On ne s’étonnera donc pas que l’espérance de vie ait chuté de 3 ans depuis 2009 !

Dans la revue médicale « Lancet » , l’une des plus reconnues au niveau international, est paru un article émanant de spécialistes des Universités d’Oxford et de Cambridge. Les auteurs constatent les faits suivants:

– la Grèce a le budget de santé le plus faible de la zone euro
– les malades sont dans une impossibilité croissante d’avoir accès aux soins et aux médicaments nécessaires
– on observe une grande augmentation des cas de maladies infectieuses
– et une augmentation de la mortalité des nourrissons de 43%
– la péjoration de la santé psychique est générale, le nombre des dépressions a été multiplié par 2,5 et les suicides ont augmenté de 45%, lors que le financement des soins dans ce domaine a été réduit de 55% déjà en 2012
– le paludisme est réapparu après 40 ans, parce que le gouvernement a stoppé l’éradication des moustiques vecteurs de cette maladie dans certaines régions marécageuses.
– les amputations du budget de la santé en Grèce sont les plus importantes en Europe à l’époque contemporaine.

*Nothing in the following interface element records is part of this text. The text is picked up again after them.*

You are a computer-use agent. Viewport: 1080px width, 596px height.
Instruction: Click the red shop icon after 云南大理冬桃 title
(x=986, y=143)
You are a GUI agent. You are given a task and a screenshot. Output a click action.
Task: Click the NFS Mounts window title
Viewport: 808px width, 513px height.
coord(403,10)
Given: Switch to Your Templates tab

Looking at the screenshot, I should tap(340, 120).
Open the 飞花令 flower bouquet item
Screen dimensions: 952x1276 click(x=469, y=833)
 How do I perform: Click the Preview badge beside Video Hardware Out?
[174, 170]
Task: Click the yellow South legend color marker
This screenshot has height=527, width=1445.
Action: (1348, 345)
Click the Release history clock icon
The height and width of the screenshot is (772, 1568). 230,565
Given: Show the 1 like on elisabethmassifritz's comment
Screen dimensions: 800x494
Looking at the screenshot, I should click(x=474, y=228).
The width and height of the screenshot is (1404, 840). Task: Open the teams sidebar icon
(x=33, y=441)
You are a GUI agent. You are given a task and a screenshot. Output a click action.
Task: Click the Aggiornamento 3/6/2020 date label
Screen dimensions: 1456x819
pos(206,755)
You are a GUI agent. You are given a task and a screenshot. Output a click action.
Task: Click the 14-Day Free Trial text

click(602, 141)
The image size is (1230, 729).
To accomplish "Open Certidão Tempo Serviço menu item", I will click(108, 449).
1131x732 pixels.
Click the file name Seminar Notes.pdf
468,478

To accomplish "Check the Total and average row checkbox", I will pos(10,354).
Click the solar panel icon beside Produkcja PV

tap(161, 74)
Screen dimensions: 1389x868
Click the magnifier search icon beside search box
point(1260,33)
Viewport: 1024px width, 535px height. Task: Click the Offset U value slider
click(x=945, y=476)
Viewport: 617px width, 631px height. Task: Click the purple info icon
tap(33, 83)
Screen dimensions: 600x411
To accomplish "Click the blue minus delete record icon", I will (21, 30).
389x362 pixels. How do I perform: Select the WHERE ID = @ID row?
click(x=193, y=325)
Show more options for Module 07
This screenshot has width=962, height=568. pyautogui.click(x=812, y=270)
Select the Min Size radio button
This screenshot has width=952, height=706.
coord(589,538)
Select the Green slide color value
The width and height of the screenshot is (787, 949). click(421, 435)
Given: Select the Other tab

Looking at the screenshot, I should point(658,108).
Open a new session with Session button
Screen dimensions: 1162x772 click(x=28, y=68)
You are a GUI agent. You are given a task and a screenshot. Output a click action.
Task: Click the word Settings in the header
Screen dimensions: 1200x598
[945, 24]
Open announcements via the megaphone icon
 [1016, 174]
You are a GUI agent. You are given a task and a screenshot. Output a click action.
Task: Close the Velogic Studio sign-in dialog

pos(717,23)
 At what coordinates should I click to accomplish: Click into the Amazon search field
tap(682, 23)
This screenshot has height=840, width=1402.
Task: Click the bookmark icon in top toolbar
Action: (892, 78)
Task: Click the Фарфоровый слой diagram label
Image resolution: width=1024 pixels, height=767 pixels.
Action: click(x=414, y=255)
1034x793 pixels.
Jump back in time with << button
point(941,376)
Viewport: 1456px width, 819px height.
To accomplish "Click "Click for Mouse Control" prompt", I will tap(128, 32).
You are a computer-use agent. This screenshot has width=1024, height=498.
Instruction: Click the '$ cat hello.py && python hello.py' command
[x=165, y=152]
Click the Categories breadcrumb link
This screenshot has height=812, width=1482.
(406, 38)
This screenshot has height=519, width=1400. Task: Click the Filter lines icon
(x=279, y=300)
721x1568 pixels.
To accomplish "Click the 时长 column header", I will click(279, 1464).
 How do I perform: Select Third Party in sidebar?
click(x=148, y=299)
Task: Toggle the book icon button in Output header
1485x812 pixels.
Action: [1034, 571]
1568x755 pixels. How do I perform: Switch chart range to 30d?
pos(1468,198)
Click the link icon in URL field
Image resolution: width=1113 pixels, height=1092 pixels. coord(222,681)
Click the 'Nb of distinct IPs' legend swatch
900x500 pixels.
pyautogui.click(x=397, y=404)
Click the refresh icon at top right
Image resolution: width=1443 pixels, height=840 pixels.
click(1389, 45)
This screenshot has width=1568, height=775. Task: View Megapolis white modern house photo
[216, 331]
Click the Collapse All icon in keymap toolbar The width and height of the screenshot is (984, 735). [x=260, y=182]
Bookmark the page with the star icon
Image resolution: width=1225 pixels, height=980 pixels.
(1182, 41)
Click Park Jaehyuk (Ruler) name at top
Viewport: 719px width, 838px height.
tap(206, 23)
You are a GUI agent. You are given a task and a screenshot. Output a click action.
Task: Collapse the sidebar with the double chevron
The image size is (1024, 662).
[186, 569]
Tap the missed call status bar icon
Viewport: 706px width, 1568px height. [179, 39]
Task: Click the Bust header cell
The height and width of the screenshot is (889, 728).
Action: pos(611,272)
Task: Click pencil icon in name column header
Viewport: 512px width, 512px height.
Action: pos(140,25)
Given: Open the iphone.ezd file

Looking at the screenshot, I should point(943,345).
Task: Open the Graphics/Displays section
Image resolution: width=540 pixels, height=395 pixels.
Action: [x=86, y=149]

Encore dans ce domaine : les enfants des gens qui ne sont plus affiliés à la caisse-maladie n’ont plus droit aux vaccins de base gratuits, et les parents ne peuvent pas les payer. Ce sont les « Médecins du Monde Grèce » qui remplissent maintenant cette tâche de santé publique, tout en soulignant qu’ils suppléent à un devoir qui incombe à l’Etat, comme ils le faisaient autrefois dans le tiers-monde.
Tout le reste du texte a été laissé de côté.